El Imss, la institución pública de salud y seguridad social más grande de México con unos 15 millones de trabajadores afiliados y sus familias, aplica el Proyecto Magia desde hace 14 años y en él han participado unos 22.000 pacientes, que han presentado importantes mejorías.
"David Copperfield presentó este proyecto al Imss. Es una terapia alternativa ocupacional que se combina con terapias de rehabilitación tradicionales. Hay mucha mejoría física en los pacientes, además de que aquí conviven con otros pacientes, se divierten", dice Georgina Vázquez, una de las doctoras a cargo del Proyecto Magia.
Pacientes de todas las edades siguen entusiasmados las instrucciones de las terapeutas que, con movimientos finos e imperceptibles para el ojo humano, les muestran cómo cambiar de lugar ligas colocadas en los dedos de la mano, hacer varios nudos en una cuerda con unos cuantos movimientos o formar complicadas figuras con ambos objetos.
"Esta terapia está dirigida a pacientes con lesiones en extremidades superiores, como brazos, muñecas, manos, dedos. También es excelente para lesiones en la espalda o personas mayores que sufren artritis", añade la doctora Vázquez.
Proyecto Magia también está dirigido a personas con problemas de tipo neurológico, como hemiplejías por embolias o traumatismos encefálicos, además de ser excelente en casos de fracturas.
María del Carmen Quiroz, de 76 años, y cuyos dedos están algo torcidos por la artritis, aplaude y casi brinca de alegría tras lograr hacer tres nudos en una cuerda que siempre permaneció enrollada en los dedos de su mano.
"De verdad parece magia, es muy entretenido. Nunca solté la cuerda, hice unos cruces y cuando la desenrollé, ahí estaban los tres nudos", explica la mujer mientras muestra orgullosa su "truco" mágico.

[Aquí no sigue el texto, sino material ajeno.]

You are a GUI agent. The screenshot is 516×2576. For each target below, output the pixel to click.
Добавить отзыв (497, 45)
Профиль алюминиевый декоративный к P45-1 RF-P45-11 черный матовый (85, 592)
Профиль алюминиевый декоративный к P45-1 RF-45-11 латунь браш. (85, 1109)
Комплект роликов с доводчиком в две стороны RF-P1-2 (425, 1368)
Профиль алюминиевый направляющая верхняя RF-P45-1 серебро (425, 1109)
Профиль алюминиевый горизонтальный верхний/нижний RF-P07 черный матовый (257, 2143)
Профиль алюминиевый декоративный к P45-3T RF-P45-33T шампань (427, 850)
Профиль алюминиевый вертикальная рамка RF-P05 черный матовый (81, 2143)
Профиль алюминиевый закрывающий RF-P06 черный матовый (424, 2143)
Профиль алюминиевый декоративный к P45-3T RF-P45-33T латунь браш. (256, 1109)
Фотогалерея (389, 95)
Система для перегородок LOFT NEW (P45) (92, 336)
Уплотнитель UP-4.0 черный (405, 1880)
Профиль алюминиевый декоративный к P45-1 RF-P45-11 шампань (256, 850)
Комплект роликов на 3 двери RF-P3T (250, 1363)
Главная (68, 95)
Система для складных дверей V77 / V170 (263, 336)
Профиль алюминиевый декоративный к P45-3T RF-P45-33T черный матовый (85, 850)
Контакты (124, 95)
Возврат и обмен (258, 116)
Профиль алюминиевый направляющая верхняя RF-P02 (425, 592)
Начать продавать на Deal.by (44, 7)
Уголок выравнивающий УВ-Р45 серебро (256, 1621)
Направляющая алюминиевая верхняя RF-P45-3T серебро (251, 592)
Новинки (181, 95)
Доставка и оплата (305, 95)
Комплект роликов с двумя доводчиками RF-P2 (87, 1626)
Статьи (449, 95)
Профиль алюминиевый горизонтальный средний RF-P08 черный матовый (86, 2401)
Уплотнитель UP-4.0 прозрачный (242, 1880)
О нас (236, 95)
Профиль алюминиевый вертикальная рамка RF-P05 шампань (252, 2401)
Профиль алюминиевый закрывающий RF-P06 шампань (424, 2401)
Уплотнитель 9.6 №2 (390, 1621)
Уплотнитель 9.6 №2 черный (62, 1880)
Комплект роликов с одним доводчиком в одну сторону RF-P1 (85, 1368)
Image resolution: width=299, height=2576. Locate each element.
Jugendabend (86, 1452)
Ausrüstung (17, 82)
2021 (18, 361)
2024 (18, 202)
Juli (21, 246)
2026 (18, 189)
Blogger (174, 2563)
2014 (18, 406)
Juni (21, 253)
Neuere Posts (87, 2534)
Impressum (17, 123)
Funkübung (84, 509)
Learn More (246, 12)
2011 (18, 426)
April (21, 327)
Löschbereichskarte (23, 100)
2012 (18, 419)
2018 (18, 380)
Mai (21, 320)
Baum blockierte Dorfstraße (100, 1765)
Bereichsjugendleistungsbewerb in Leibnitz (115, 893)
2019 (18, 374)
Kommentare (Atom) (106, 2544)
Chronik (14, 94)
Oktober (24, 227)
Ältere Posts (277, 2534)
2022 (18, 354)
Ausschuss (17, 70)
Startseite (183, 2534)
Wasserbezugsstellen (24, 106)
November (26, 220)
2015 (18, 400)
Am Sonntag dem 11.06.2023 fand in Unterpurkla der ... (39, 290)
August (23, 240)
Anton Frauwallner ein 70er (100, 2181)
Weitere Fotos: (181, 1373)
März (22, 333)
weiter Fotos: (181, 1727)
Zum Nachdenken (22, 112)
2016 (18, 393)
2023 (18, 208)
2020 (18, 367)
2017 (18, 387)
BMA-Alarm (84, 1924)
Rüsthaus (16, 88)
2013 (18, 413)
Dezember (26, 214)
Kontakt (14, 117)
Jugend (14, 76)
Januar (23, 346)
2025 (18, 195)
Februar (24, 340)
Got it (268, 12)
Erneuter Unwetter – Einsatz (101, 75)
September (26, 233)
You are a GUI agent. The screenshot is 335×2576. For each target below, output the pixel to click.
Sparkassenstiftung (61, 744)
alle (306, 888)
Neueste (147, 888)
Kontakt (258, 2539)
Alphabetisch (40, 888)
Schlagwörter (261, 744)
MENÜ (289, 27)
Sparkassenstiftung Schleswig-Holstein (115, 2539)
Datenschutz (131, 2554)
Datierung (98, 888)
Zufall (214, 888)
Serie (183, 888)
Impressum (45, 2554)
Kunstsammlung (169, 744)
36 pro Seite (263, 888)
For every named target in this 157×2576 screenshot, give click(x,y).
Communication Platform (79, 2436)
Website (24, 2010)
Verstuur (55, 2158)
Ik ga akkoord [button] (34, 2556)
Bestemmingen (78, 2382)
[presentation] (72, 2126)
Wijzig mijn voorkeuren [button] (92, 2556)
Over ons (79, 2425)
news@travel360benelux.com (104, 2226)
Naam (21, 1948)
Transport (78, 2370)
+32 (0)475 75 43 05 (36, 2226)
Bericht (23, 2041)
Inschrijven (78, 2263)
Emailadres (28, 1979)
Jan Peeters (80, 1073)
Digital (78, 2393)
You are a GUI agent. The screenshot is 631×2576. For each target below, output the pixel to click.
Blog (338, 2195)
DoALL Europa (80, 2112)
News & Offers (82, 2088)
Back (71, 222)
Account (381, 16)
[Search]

Las terapias son impartidas por un grupo de voluntarias de la comunidad judío-mexicana en esta ciudad y que orgullosas recuerdan cómo hace 14 años el mismo ilusionista estadounidense las preparó para el Proyecto Magia.
"David Copperfield nos vino a preparar, esa `guapura' de hombre nos enseñó todo esto. Y los pacientes practican en su casa porque nos cuentan, sobre todo los abuelitos, que se la pasan haciéndole estos trucos de magia a sus nietos", dice entusiasmada Leticia Lomelí, una de las veteranas instructoras de esta terapia con tintes de magia.